You are required to design an air-filled solenoid of inductance \( 0.016 \, \text{H} \) having a length \( 0.81 \, \text{m} \) and radius \( 0.02 \, \text{m} \). The number of turns in the solenoid should be:

• A. 2592
• B. 2866
• C. 2976
• D. 3140

Hint:

The inductance of a solenoid depends on the number of turns, the cross-sectional area, and the length of the solenoid. Use the formula \( L = \mu_0 \frac{N^2 A}{l} \) to solve for the unknowns.

Answer 1

The Correct Option is B

The inductance \( L \) of a solenoid is given by the formula: \[ L = \mu_0 \frac{N^2 A}{l} \] where: - \( L \) is the inductance, - \( \mu_0 \) is the permeability of free space (\( 4 \pi \times 10^{-7} \, \text{T m/A} \)), - \( N \) is the number of turns, - \( A \) is the cross-sectional area of the solenoid, - \( l \) is the length of the solenoid.
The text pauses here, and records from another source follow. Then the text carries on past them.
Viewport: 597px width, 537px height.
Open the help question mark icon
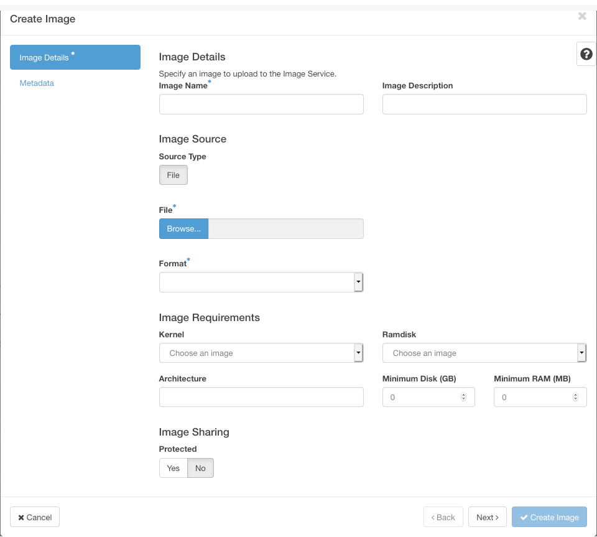pyautogui.click(x=586, y=55)

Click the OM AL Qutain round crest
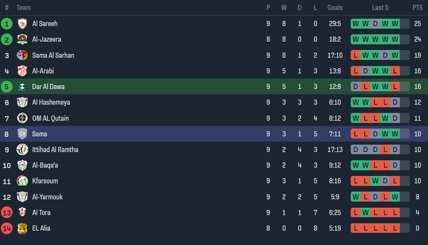pyautogui.click(x=22, y=118)
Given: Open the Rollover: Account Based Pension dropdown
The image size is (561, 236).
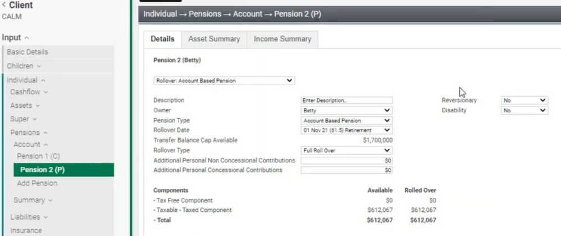Looking at the screenshot, I should [224, 80].
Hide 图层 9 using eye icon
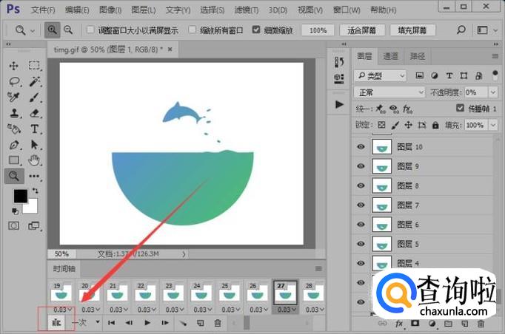505x334 pixels. 361,166
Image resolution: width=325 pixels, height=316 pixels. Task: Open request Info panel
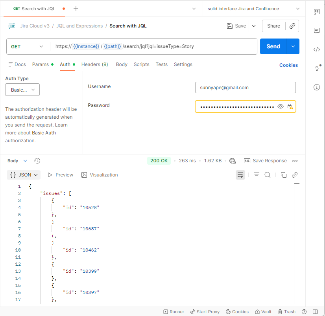tap(317, 87)
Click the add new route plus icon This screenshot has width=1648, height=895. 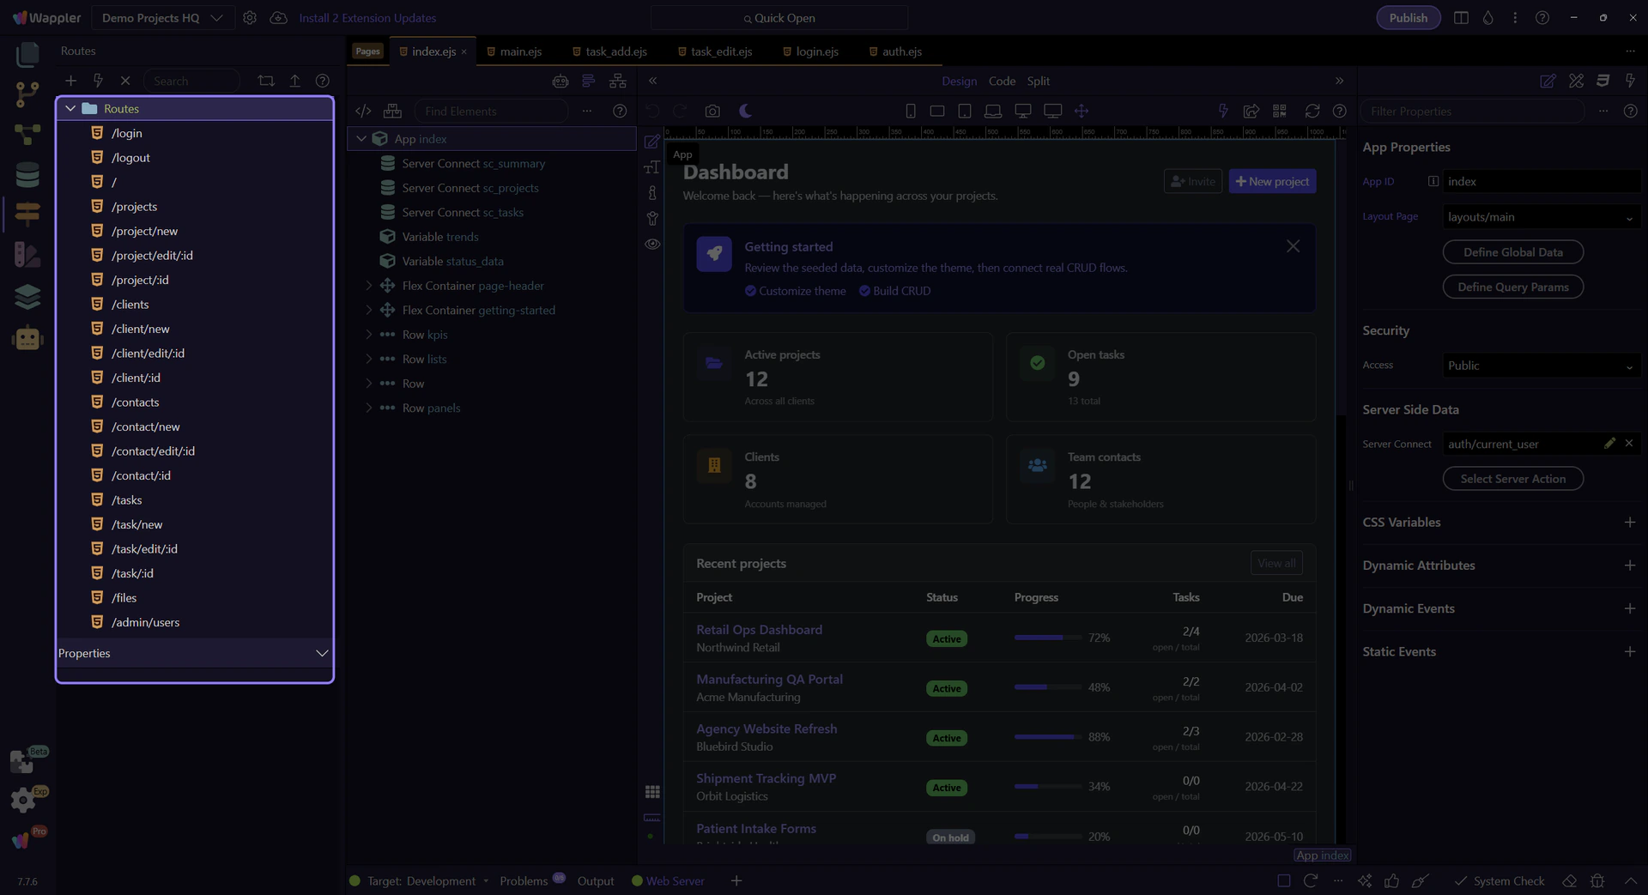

The area \( A \) of the solenoid with radius \( r \) is: \[ A = \pi r^2 = \pi (0.02)^2 = 1.256 \times 10^{-3} \, \text{m}^2 \] We are given \( L = 0.016 \, \text{H} \) and \( l = 0.81 \, \text{m} \). Substituting the known values into the formula: \[ 0.016 = (4 \pi \times 10^{-7}) \frac{N^2 (1.256 \times 10^{-3})}{0.81} \] Solving for \( N^2 \), we get: \[ N^2 = \frac{0.016 \times 0.81}{(4 \pi \times 10^{-7}) \times (1.256 \times 10^{-3})} = 2866 \] Therefore, the number of turns \( N \) is approximately 2866. Thus, the correct answer is (B).